For 20 years, Bayer has issued the survey, which assesses science education in the United States and evaluates its development. Although positive strides have been made, survey results emphasize the critical need to improve science education and literacy for future generations. Teachers, for example, universally agree (99 percent) that more hands-on experiential learning in general would benefit student learning.
In response, Bayer is announcing a five-year commitment to provide 1 million hands-on science learning experiences for children by 2020, timed to the 20th anniversary of the Making Science Make Sense® program, Bayer's company-wide initiative that advances science literacy across the United States.
"As a science-based company, we recognize our responsibility to help improve science education so that individuals can fully engage and participate in a science and technology-driven age," said Philip Blake, president, Bayer Corporation. "In addition to experiential learning, it's essential that students have strong mentors and role models to look up to and keep them engaged. We hope to inspire the next generation of innovators by affording children the opportunity to experience hands-on science learning and identify strong mentorships."

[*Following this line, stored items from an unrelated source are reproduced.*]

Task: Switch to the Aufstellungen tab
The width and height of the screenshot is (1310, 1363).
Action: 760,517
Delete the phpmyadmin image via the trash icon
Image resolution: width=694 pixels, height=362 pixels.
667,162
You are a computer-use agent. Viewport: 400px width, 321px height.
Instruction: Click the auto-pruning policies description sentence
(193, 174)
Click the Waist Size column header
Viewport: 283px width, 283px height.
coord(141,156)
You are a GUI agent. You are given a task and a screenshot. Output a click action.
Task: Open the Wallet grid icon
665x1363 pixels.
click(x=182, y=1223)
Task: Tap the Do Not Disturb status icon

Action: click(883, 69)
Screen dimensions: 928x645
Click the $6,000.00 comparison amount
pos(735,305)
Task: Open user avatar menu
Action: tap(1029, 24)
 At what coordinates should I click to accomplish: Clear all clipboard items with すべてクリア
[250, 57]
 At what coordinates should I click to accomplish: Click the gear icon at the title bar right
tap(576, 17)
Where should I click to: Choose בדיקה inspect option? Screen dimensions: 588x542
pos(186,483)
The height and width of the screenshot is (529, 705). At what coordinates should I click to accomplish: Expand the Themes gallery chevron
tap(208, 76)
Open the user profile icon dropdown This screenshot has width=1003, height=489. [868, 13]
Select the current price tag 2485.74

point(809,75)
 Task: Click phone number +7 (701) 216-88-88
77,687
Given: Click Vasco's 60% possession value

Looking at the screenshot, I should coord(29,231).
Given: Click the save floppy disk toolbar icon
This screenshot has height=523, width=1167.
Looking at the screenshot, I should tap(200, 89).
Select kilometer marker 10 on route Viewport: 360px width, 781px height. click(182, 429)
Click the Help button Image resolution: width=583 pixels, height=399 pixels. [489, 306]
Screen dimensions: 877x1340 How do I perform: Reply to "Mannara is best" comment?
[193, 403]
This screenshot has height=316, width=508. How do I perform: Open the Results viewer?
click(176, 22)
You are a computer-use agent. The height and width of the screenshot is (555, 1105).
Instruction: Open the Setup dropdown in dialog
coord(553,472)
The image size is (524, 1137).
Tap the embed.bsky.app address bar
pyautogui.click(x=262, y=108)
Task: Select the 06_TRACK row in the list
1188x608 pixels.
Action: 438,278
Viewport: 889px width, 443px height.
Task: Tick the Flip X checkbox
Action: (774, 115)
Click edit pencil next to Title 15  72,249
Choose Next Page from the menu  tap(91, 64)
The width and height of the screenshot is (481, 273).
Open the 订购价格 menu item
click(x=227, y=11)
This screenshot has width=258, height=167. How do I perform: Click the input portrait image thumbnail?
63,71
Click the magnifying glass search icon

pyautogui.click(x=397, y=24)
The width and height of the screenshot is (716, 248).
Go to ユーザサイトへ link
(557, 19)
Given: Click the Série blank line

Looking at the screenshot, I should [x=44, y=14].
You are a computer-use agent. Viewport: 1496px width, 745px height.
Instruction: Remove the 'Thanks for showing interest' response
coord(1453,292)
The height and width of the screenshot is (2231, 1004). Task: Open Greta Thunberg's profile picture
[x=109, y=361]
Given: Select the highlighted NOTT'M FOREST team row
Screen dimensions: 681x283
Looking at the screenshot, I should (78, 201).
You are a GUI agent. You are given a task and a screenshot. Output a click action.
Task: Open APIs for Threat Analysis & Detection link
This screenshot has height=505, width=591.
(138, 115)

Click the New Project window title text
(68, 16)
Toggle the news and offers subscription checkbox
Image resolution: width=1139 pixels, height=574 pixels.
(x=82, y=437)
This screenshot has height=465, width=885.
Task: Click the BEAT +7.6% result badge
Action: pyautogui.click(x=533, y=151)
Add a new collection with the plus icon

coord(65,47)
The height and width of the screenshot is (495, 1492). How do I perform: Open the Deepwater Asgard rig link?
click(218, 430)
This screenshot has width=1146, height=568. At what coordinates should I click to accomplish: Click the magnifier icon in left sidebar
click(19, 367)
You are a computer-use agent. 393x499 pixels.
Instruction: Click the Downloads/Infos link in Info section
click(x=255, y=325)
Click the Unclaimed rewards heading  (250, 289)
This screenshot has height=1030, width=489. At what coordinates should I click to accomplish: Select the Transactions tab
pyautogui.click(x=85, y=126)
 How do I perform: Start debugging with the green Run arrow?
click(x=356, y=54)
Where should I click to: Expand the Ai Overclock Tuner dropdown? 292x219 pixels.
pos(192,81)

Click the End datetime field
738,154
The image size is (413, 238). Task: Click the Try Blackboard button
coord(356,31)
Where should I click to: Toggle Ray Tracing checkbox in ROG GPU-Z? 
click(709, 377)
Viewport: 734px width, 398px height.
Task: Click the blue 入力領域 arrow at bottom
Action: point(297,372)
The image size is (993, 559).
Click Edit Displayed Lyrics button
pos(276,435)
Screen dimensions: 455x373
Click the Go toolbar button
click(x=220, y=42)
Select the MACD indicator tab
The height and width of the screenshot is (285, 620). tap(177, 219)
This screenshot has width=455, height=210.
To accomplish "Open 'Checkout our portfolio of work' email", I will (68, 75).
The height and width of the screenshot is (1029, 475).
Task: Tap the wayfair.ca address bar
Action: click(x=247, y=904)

To kick off the five-year commitment and celebrate mentors who have helped foster curiosity around science, Bayer is launching the "Thank You" ("Tk U") campaign. From today through Oct. 30, Bayer is encouraging people of all ages to share a "thank you" message at SayTkU.com or via social with #SayTKU, acknowledging someone who has inspired scientific imagination and helped to make science make sense in their lives. This can be a teacher who had a knack for making science lessons exciting, an encouraging parent who nailed the role of science project helper or a professional who inspired a scientific career path. For each "thank you" message shared, Bayer will provide free admission to a Science, Technology, Engineering and Math (STEM) venue for a child (up to 25,000) through a new partnership with Tickets for Kids® Charities.
"The Bayer survey found that parents want more hands-on homework for their kids and are willing to help them with it," said Dr. Mae C. Jemison, chief ambassador for Bayer's Making Science Make Sense initiative since 1995 and the world's first African-American female astronaut. "And both teachers and parents say more students view science favorably than any other subject. This is great, because here are very important anchor points from which to build science literacy by nurturing the enthusiasm for science children are born with. Teachers, parents, society and corporate citizens have this solid foundation to adequately prepare students for jobs, challenges and opportunities in the future."
Looking Ahead at Science Education
During the past 20 years, the Bayer Facts of Science Education Surveys have polled a variety of audiences – Ph.D. scientists, science teachers, parents, students and business executives – gauging the state of science education in the United States. The 2015 survey included many benchmark questions from the 1995 survey to assess how the state of science education has evolved. Key insights from the 2015 survey note the need to improve science education, including:
Schools today need to place more emphasis on science education.
- Three-fifths (61 percent) of teachers believe schools should place more emphasis on science education.
- Two-fifths (40 percent) of parents do not feel there is a greater emphasis on getting a good science education today, compared to when they were young. In fact, 17 percent feel there is less emphasis today.
It's essential to shift how science education is taught, and teachers believe that hands-on science learning is, by far, the best way for children to learn about science.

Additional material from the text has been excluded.